**TEXT SEGMENT**
-------
Perisho, Stephen Zenas. 2019. "Here I Fall: A Blunder in Roland Bainton's Here I Stand." Theological Librarianship 21, no. 2: 5–20. https://doi.org/10.31046/tl.v12i2.516.

In-text

(Johnston and Boczar 2019, para. 18)

(Perisho 2019, 7)

Book Review

References

Goodwin, Shawn Virgil. 2019. Review of A Biblical Hebrew Reference Grammar, by Christo H. J. van der Merwe, Jacobus A. Naudé, and Jan H. Kroeze. Theological Librarianship 21, no. 1: 65–7.

In-text

(Goodwin 2019, 66)

Newspaper/Magazine Article or Blog Post

References

Fruin, Christine. 2018. "The A, B, C's (and R's) of OER." The Scoop, March 6, 2018. https://www.atla.com/blog/the-scoop-the-a-b-cs-and-rs-of-oer/.

Hamilton, Burt. 2024. "Atla Open Press Designated New Mellon Grant Recipient." San Francisco Chronicle, April 17, 2024.

In-text

(Fruin 2018)

(Hamilton 2024, A4)

Chicago style generally permits website content to be described in the text without formal citation, i.e. "As of January 2020, the Atla website listed..." Authors may use reasonable discretion as to when a full citation is required by the obscurity or specificity of the material, as well as when it is justified by the permanence of the online source.

Undated pages will list "n.d." in place of a year, and should include "Accessed Month DD, YYYY." before the URL. An accessed date is not required for a dated webpage.

Note that URLs terminate with a period. Please ensure that live links embedded in the manuscript document do not erroneously include this period.

References

Atla. n.d. "Donate Issues for Digitization." Accessed February 6, 2020. https://www.atla.com/for-publishers/donate/.

Society of Biblical Literature. 2020. "Biblical Fonts." https://www.sbl-site.org/educational/biblicalfonts.aspx.

In-text

(Atla n.d.)

(Society of Biblical Literature 2020)

Archival and special collections materials are highly varied and require close attention to the particularities of each item. Nonetheless, helpful guidance is available from a few sources.
-------
**MATERIAL PROVIDED**
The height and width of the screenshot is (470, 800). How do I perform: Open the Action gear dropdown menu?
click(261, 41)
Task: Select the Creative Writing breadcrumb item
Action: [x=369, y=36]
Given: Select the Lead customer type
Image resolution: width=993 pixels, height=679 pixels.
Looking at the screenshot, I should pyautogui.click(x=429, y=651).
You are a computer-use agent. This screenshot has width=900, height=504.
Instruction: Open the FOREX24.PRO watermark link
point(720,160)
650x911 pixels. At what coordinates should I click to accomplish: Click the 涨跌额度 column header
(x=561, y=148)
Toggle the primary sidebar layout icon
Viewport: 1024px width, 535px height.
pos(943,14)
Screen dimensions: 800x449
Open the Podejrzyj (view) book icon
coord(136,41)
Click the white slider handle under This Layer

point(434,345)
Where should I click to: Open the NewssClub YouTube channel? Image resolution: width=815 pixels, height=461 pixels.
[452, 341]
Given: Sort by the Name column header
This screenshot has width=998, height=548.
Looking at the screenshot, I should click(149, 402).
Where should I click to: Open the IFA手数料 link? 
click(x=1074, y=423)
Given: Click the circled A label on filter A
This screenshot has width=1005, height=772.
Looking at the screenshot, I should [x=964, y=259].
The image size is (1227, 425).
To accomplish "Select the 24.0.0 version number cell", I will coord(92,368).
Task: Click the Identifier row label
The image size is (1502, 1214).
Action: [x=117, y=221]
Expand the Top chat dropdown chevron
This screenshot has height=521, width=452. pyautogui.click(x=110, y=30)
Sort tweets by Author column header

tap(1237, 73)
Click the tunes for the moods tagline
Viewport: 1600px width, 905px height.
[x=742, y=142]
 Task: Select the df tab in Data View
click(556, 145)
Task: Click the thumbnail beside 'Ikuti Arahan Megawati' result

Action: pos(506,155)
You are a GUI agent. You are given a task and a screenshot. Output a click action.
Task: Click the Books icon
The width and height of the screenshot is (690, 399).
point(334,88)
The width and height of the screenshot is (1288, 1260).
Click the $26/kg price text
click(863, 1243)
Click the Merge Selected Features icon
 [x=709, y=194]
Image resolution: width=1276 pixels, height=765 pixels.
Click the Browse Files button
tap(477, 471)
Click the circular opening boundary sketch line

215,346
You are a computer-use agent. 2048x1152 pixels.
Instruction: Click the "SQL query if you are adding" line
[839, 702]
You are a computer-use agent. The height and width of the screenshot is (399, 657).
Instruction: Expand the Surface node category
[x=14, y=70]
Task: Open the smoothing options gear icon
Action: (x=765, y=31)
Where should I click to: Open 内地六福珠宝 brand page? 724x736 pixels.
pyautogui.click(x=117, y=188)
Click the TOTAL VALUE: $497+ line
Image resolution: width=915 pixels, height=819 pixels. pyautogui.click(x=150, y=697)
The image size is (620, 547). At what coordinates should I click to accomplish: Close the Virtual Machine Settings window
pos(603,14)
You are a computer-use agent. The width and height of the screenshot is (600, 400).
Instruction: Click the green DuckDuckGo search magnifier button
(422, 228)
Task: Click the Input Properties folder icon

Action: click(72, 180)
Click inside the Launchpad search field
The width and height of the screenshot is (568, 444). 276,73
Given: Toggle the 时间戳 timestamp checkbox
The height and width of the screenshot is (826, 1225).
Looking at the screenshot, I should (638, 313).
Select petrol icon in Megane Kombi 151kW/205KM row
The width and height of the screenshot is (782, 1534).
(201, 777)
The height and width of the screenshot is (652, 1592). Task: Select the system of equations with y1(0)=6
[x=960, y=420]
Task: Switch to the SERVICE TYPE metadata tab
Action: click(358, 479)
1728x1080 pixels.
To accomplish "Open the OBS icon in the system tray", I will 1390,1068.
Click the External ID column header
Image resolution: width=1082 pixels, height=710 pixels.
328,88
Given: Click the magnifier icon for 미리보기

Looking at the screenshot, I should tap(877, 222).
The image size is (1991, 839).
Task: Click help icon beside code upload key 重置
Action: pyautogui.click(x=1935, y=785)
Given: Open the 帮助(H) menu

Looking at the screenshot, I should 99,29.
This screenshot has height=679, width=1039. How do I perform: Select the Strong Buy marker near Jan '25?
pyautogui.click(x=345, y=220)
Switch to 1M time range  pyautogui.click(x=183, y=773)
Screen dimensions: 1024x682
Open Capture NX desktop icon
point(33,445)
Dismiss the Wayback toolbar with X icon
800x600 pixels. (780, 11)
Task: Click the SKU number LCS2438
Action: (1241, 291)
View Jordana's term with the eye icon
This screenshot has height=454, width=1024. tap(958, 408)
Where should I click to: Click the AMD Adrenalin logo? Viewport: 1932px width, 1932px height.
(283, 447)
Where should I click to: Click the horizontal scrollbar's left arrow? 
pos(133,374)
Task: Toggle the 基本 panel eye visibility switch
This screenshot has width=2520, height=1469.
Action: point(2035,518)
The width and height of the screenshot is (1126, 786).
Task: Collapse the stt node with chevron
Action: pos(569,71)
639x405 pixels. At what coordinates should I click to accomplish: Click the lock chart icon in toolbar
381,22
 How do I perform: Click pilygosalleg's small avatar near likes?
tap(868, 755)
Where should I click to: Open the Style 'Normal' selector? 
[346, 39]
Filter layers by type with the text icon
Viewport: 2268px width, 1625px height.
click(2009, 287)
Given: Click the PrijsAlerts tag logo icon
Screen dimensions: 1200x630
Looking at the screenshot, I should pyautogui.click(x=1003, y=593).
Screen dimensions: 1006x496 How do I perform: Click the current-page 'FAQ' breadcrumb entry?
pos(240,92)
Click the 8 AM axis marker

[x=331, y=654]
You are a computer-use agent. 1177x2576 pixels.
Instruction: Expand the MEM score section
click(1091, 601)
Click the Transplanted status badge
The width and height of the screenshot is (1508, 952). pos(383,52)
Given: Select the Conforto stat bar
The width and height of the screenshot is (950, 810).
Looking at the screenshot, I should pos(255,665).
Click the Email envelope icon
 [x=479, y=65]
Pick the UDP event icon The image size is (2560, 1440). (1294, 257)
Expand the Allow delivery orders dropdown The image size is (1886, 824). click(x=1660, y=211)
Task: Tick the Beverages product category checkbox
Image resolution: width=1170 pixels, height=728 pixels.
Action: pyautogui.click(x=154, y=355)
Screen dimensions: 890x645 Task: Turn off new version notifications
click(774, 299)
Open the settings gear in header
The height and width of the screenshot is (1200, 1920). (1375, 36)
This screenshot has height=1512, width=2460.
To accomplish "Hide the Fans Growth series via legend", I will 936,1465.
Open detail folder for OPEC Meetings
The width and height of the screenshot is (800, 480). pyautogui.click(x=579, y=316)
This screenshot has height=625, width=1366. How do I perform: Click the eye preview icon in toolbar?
-------
**TO DO**
[1] Answer these from the citation guide:
(a) What goes in place of the year for an undated page?
(b) What page number appears in the in-text citation for Goodwin's review?
(c) On what date was Atla's "Donate Issues for Digitization" page accessed?
[2] In the citation guide, switch "Blunder" to "Mistake" in the stretch from "Perisho, Stephen Zenas." through "2019, para. 18)", and write out that stretch again.
[3] According to the citation guide, what decides whether website content gets a full citation instead of a description in the text?
Work only from the citation guide.

**ANSWERS BELOW**
[1]
(a) "n.d."
(b) 66
(c) February 6, 2020

[2]
Perisho, Stephen Zenas. 2019. "Here I Fall: A Mistake in Roland Bainton's Here I Stand." Theological Librarianship 21, no. 2: 5–20. https://doi.org/10.31046/tl.v12i2.516.

In-text

(Johnston and Boczar 2019, para. 18)

[3] Chicago style generally lets authors describe website content in the text without a formal citation. Authors use discretion: the obscurity or specificity of the material can require a full citation, and the permanence of the online source can justify one.